After over 30 years of oppression, the Iraqi people have become free. After 30 years of people missing in the middle of the night, and stories of torture and mass killings, the Iraqi people are now liberated.
The dream is that Iraq will rise from the ashes of this war to take an important place on the world stage as a place where democratic principles are embraced, and a place where the government serves the needs of its people regardless of personal, societal and religious differences.
But the greatest fear is that Iraq will now only enter into a new era of oppression, a different kind of injustice. The fear is that those who have been oppressed will become the oppressor, that rival tribes will retaliate for years of abuse, or that Iraq will transform to a heavy-handed Islamic state, that they would trade their freedom for another kind of oppression.
We have like the Iraqi’s been set free from years of oppression. Through the cross of Christ we are now free. Galatians 5:24 says, “Those who belong to Christ Jesus have nailed the passions and desires of their sinful nature to his cross and crucified them there.” That statement is at the heart of Paul’s contention that starts the chapter, “Christ has really set us free.”
The battle was not fought by 100s of thousands of Coalition Forces, but by one lonely man on a lonely cross. It did not take 28 days to end the war, but the battle was decided in a matter of a few short hours. Scrimmages continue to be waged on a daily basis by guerilla forces that try to inflict our souls , but the outcome has been decided. We are free.
The times in which we live are a paradox. We are caught at the crux of the independent, individualistic spirit that doesn’t need anyone, and a cry for community. On one side, we have, as Newsweek magazine indicted the evangelical community for “Not a call to servanthood, but an upbeat call of what God can do for you.”

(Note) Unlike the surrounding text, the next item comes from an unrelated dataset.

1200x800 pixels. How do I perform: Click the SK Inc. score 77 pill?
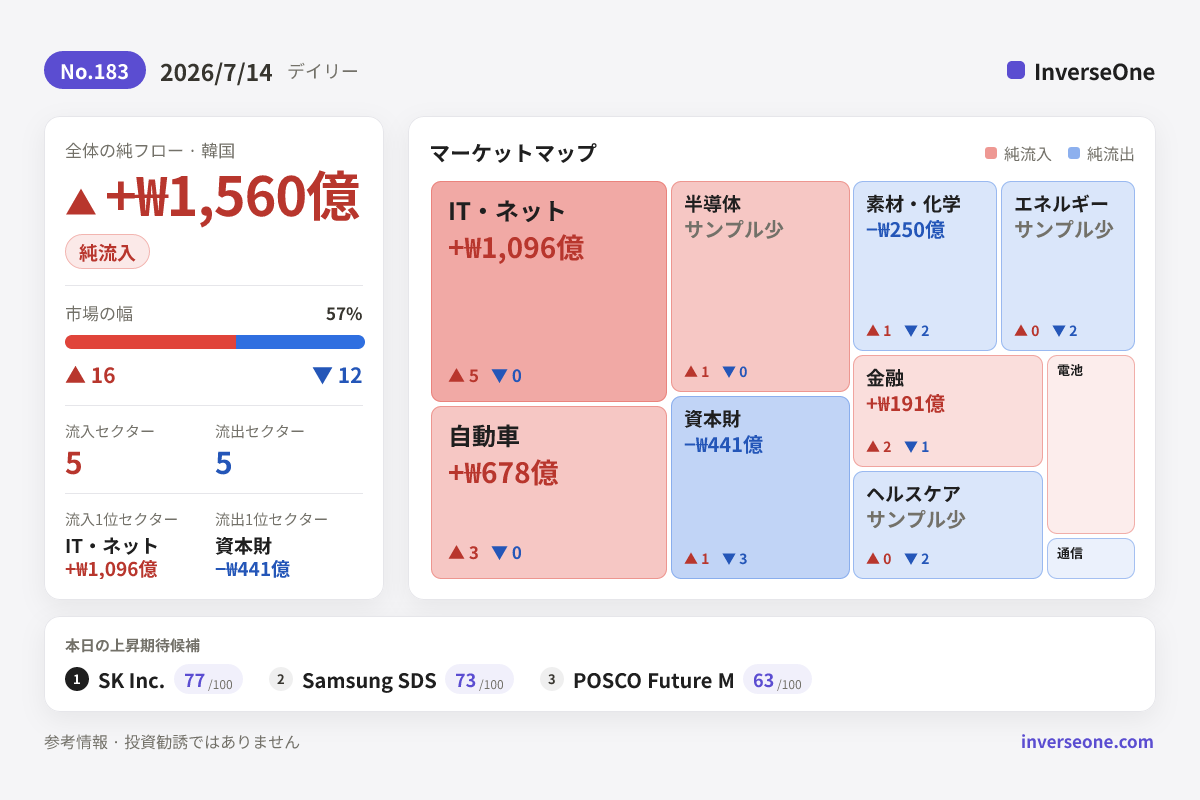pyautogui.click(x=208, y=679)
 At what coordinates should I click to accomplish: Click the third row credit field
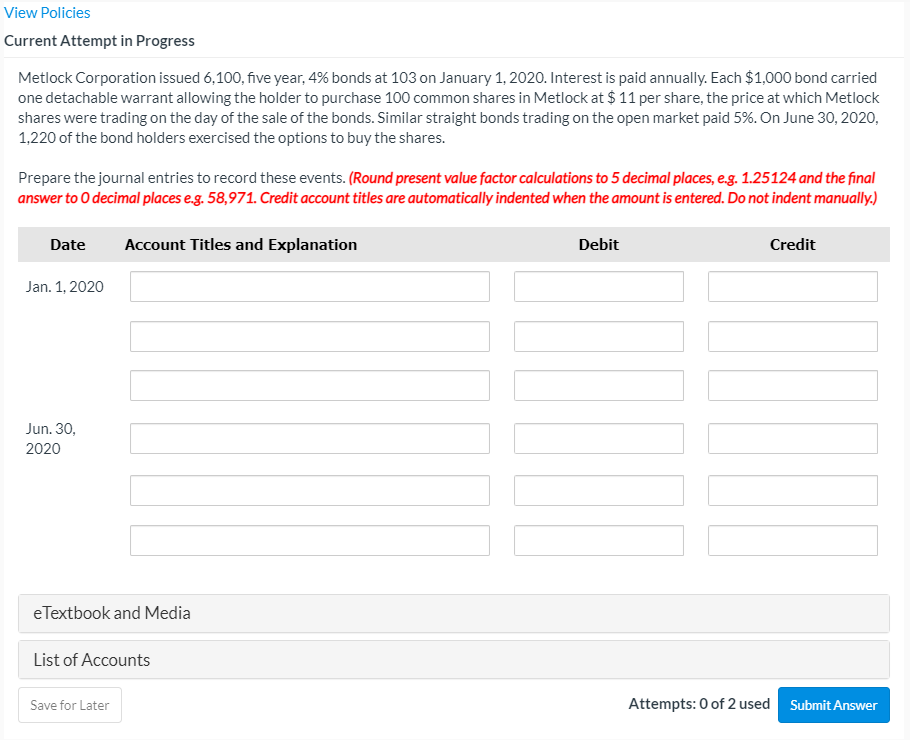[792, 385]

On the other side, Celia Copplestone, a character in a play by T.S. Eliot, called the Cocktail Party, when she is in the midst of all of these people who are supposedly her friends from society, yet she makes the observation that she has never been lonelier. Have you ever heard that about Sunday mornings? Maybe you have even felt it yourself.
When we encounter, the “Cross of Christ” our natural inclination is to think in term of “Jesus and me”. The emphasis is on the individual offering and benefits of salvation. It is a private, personal experience. It is the vertical beam of the cross that reconnects me in a loving relationship with a gracious God.

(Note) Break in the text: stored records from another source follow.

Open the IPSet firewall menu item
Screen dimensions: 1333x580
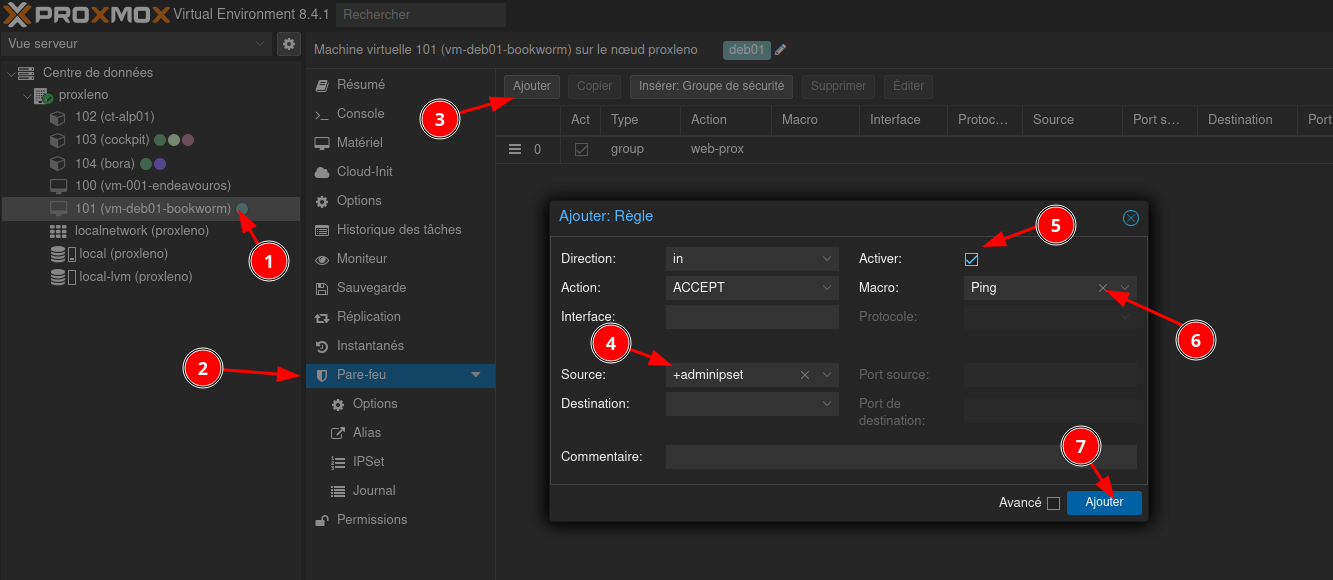tap(368, 462)
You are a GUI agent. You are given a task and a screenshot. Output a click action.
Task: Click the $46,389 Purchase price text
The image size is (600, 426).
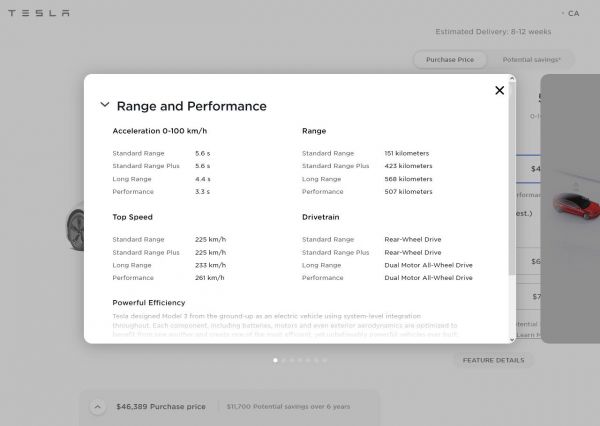click(160, 407)
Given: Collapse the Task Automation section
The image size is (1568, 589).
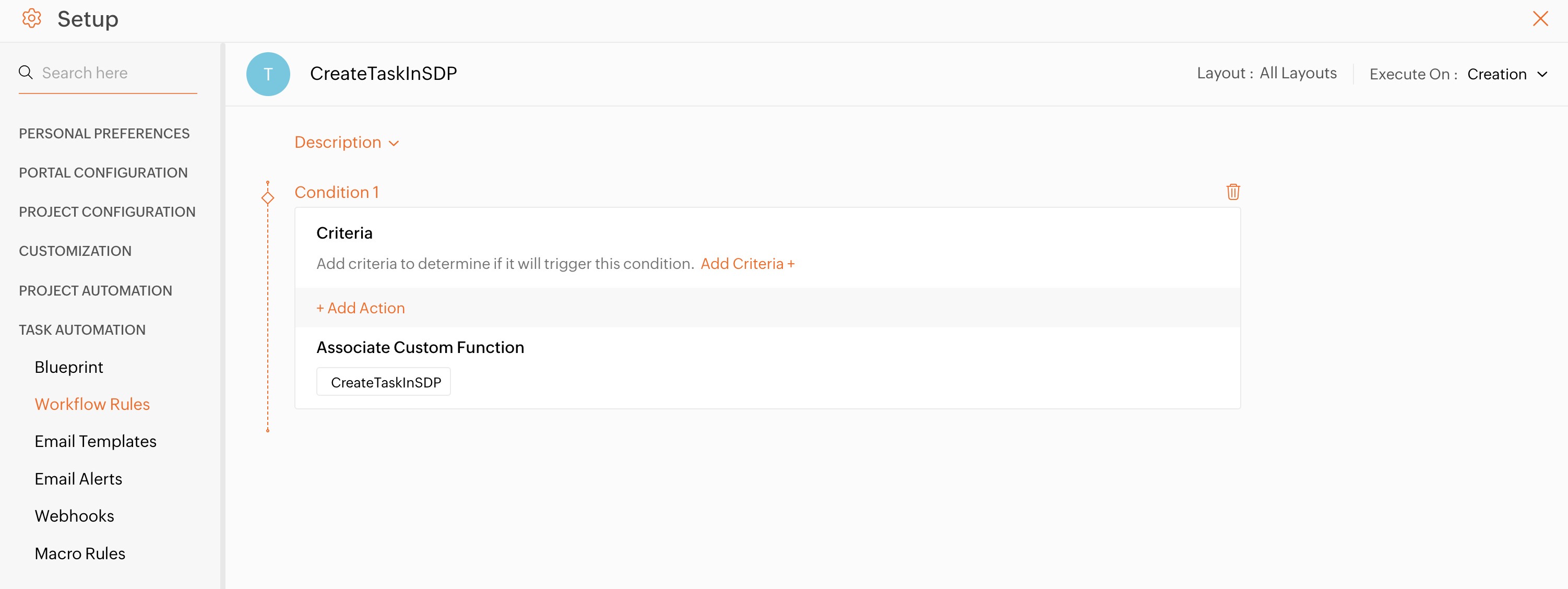Looking at the screenshot, I should pyautogui.click(x=82, y=329).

But nothing could be further from the truth. Yes, Jesus does save us individually, but it is not individualistic. And though it may be personal, it is not private.
God freed us to live in community. His design from the very beginning of the church was that the church would exhibit the kind of self-sacrificing love that he exhibited on the cross. It is the horizontal beam. But the realization of that beam can only be realized and exhausted in community.